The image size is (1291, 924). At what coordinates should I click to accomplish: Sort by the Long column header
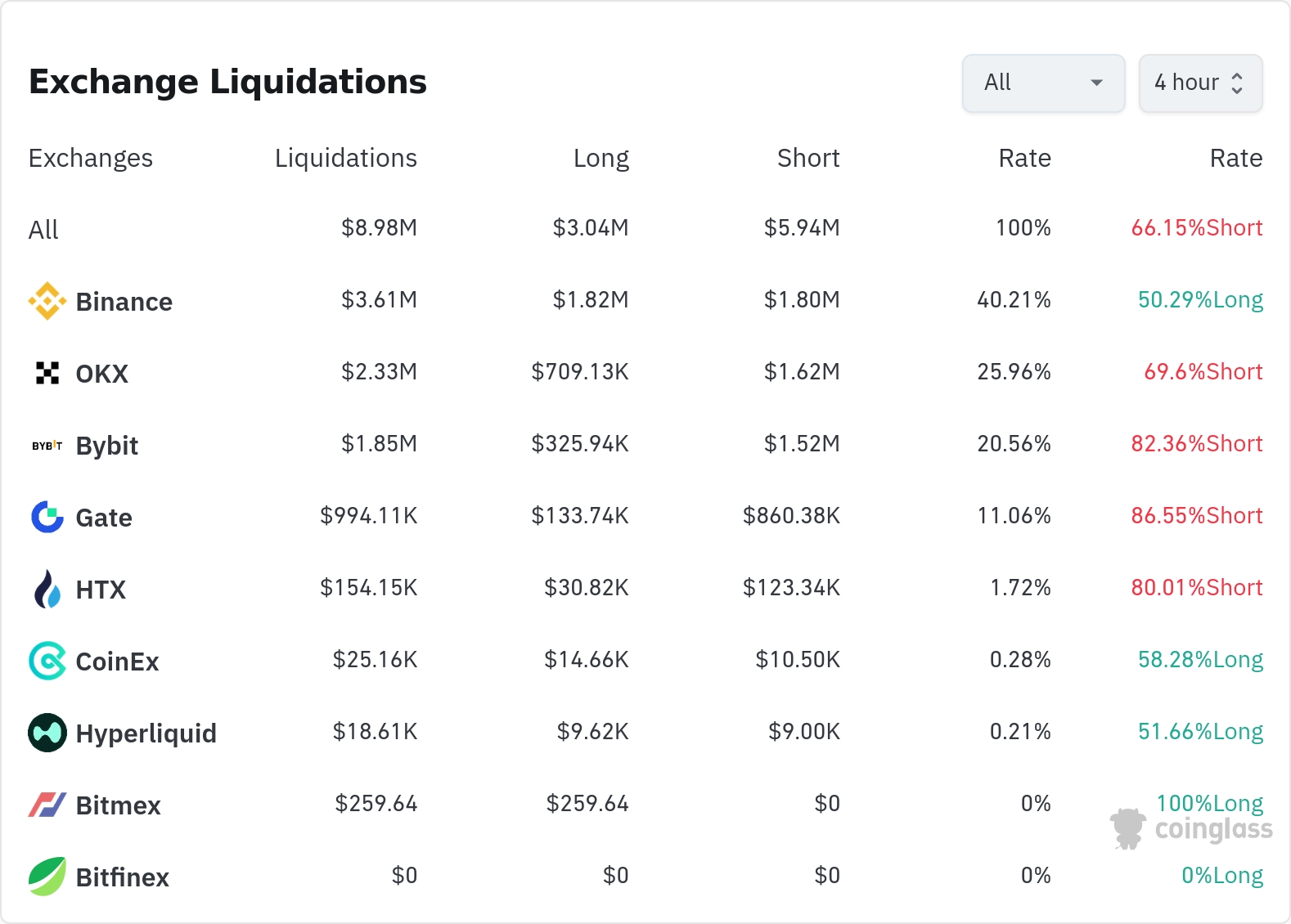601,158
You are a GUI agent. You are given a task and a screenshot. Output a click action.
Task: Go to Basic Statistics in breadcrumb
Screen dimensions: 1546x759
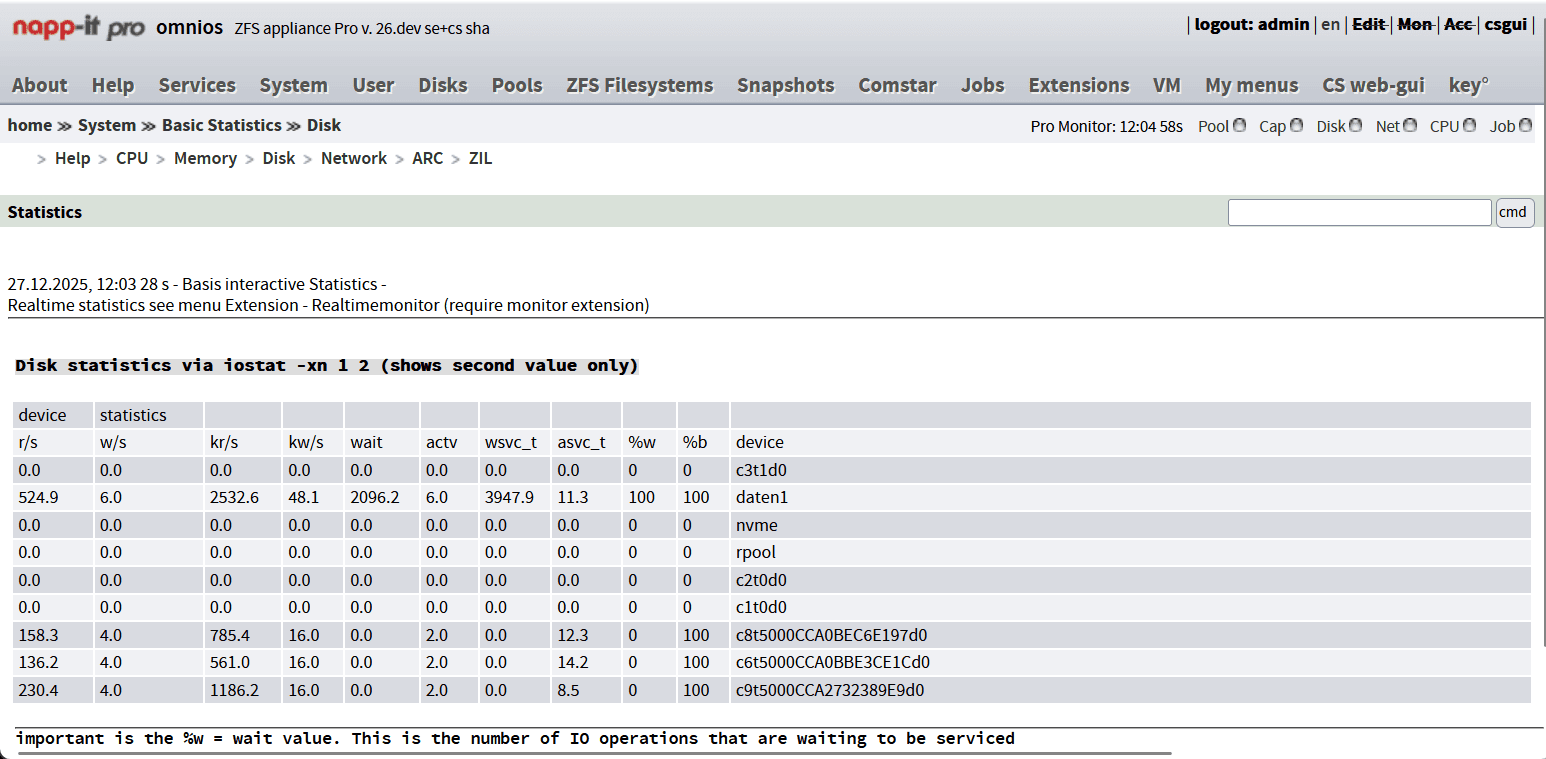click(x=222, y=125)
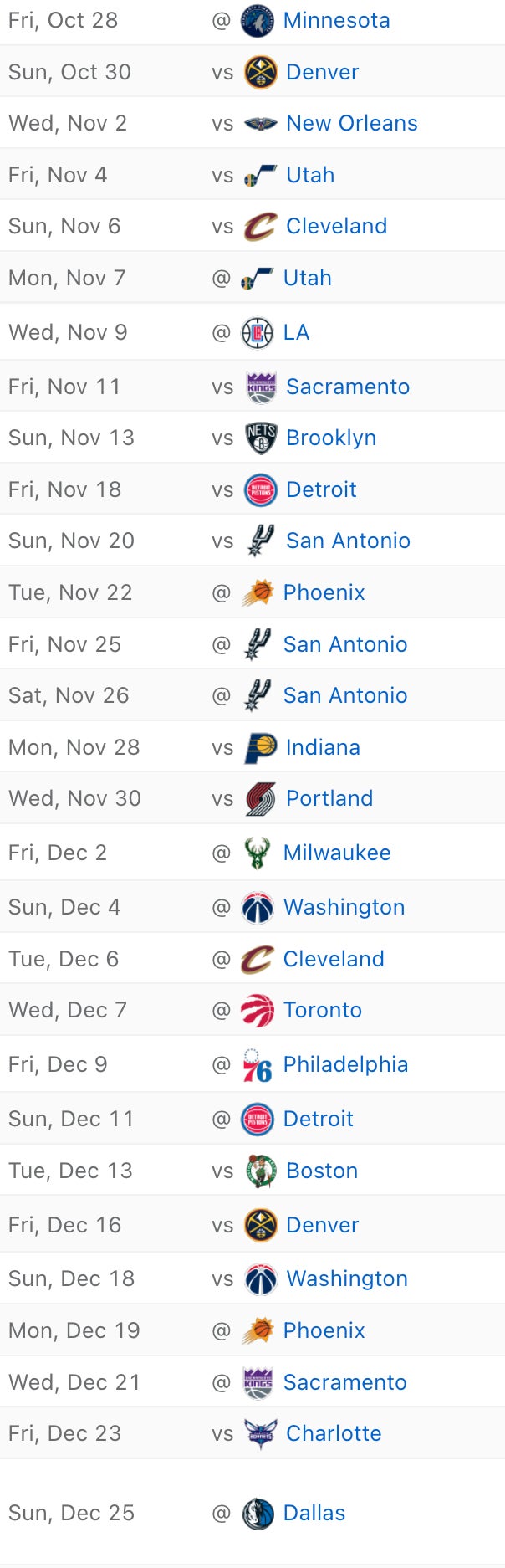Go to the Philadelphia team page
The image size is (505, 1568).
[x=345, y=1065]
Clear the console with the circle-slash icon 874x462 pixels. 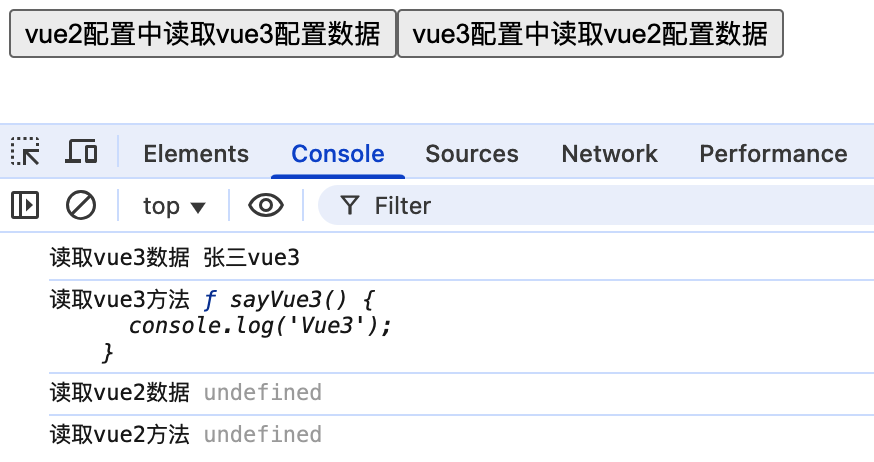tap(81, 206)
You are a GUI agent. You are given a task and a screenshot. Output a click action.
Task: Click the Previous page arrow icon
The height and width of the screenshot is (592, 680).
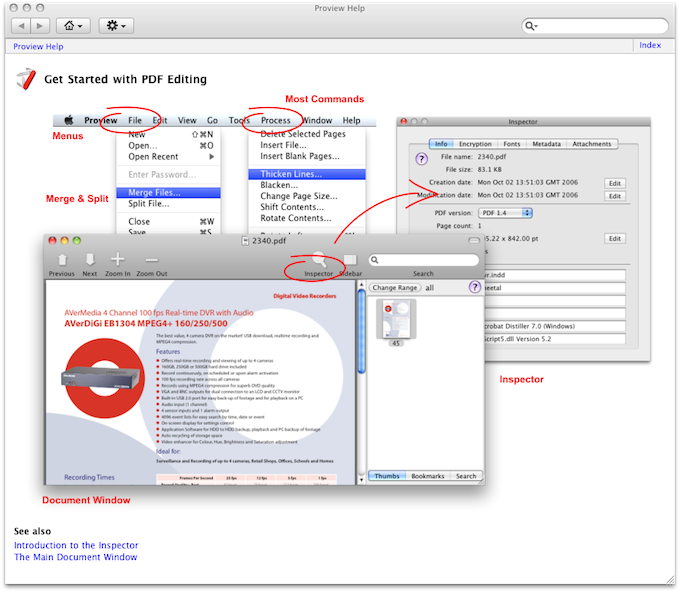(x=62, y=259)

Prompt —
Extract the rows above verbatim, beginning with the first one and stopping after the line that contains "[x=345, y=1065]". Leave the pictures out of your answer.

Reply to the task —
The image size is (1291, 924). At what coordinates should I click to accomplish: Sort by the Long column header
601,158
You are a GUI agent. You are given a task and a screenshot. Output a click action.
Task: Go to Basic Statistics in breadcrumb
Screen dimensions: 1546x759
click(x=222, y=125)
Go to the Philadelphia team page
The image size is (505, 1568).
[x=345, y=1065]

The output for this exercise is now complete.